The WHO state that in Africa, 30 million women living in malaria-endemic areas become pregnant each year. For these women, malaria is a threat both to themselves and to their babies, with up to 200,000 newborn deaths each year as a result of malaria in pregnancy.
Pregnant women are particularly vulnerable to malaria as pregnancy reduces a woman’s immunity to malaria, making her more susceptible to malaria infection and increasing the risk of illness, severe anaemia and death. For the unborn child, maternal malaria increases the risk of miscarriage, stillbirth, premature delivery and low birth weight - a leading cause of child mortality. Since I arrived in camp in October, 40% of our miscarriages/stillbirths have been linked to malaria.
In Batil camp we have our own lab which has the ability to screen for malaria and specifically P.falciparum. When women come to us with any symptoms such as fever, confusion, or diarrhoea we can test and have the results within 15 minutes. Last month 20% of our admissions were due to malaria. I'm quickly learning which medication is appropriate for the stage of pregnancy and the importance of donating the mosquito net. That being said however, quite a few of our nets have been seen on the market to make beds or dresses.
I developed malaria my second month here, despite being on prophylactics. I was exhausted, had fever, and didn't want to be too far from the latrine. I was cared for well by our doctor and the threat of a large grey cannula from the nurse kept me drinking lots of water and focused on getting better. I returned to work within 72 hours, thinking I was pretty tough... but my first admission that day was a Mabanese pregnant woman who had walked for seven hours, in 40oC heat, at seven months pregnant, as she wasn't feeling well. She tested positive for malaria and I quickly stopped telling people how brave I was ;) After one night of treatment and rest she was requesting discharge as she needed to return to cook and care for her other nine children. I reluctantly discharged her with some health education, a mosquito net and medication.

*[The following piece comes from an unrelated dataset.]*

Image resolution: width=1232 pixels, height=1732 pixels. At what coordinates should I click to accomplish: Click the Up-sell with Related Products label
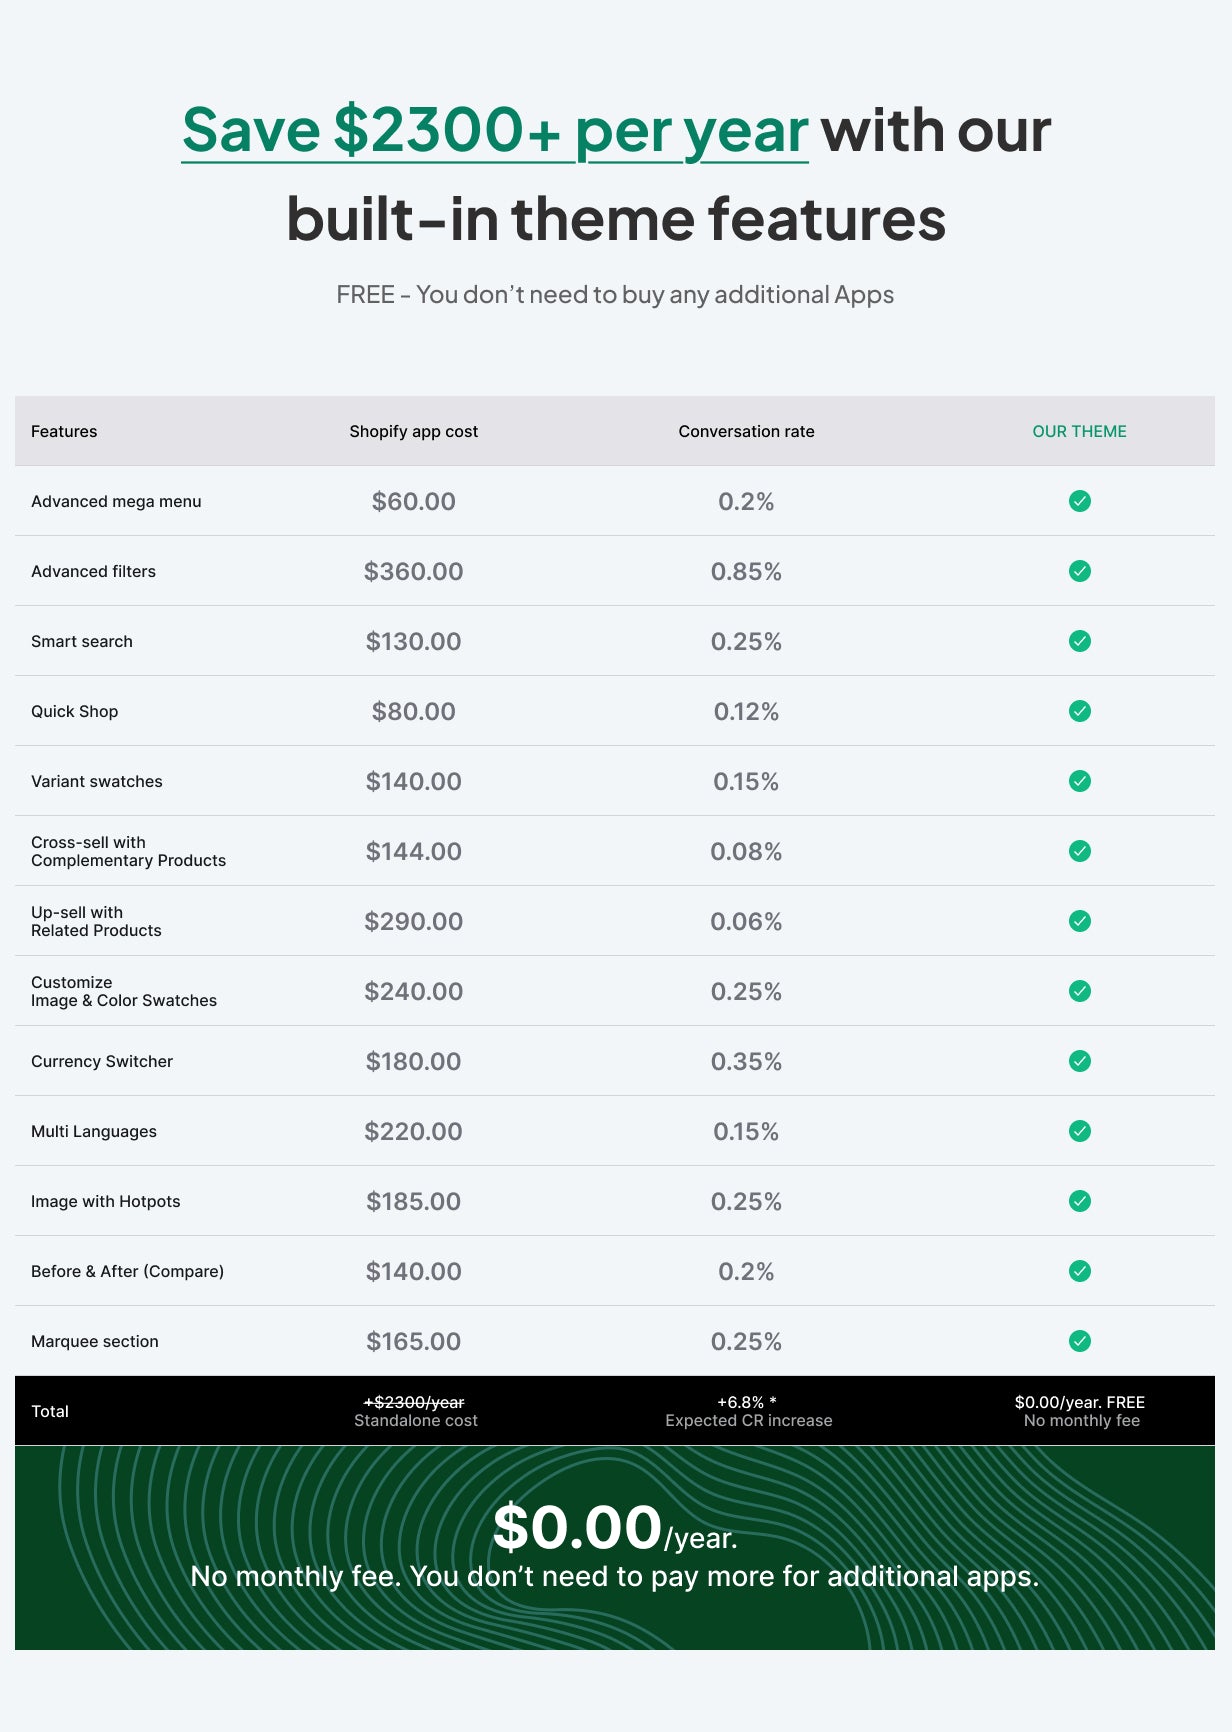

Another consequence of malaria is the effect it has on haemoglobin (Hb) in your blood which carries oxygen around your body. Pregnancy can already reduce the haemoglobin and women in the area are given iron tablets to help combat this.
During an admission of a first time mother for a miscarriage at 16 weeks, we discovered she had malaria. With all investigation screenings undertaken in maternity we also screen for Hb. This lady's Hb was dangerously low at 4.5 - the normal range is over twice this amount - and she would need a blood transfusion. But unlike the UK, with regular blood donors and easy access to blood, we had to find a family member who was willing to donate and more importantly was a match.
This lady's family were over an hour's drive away, and with communities here walking to access any care, could cause a huge delay in getting the message out and getting volunteers to our health centre. Luckily this lady's caretaker was her sister and also even more importantly was a match and cleared safe to donate after being screened by our lab technician. The whole process took about four hours from start to finish and she was discharged three days later with iron tablets.
The dry season is here now. And with cooler evenings and no rain we are seeing a decline in malaria and the overpowering smell of deet.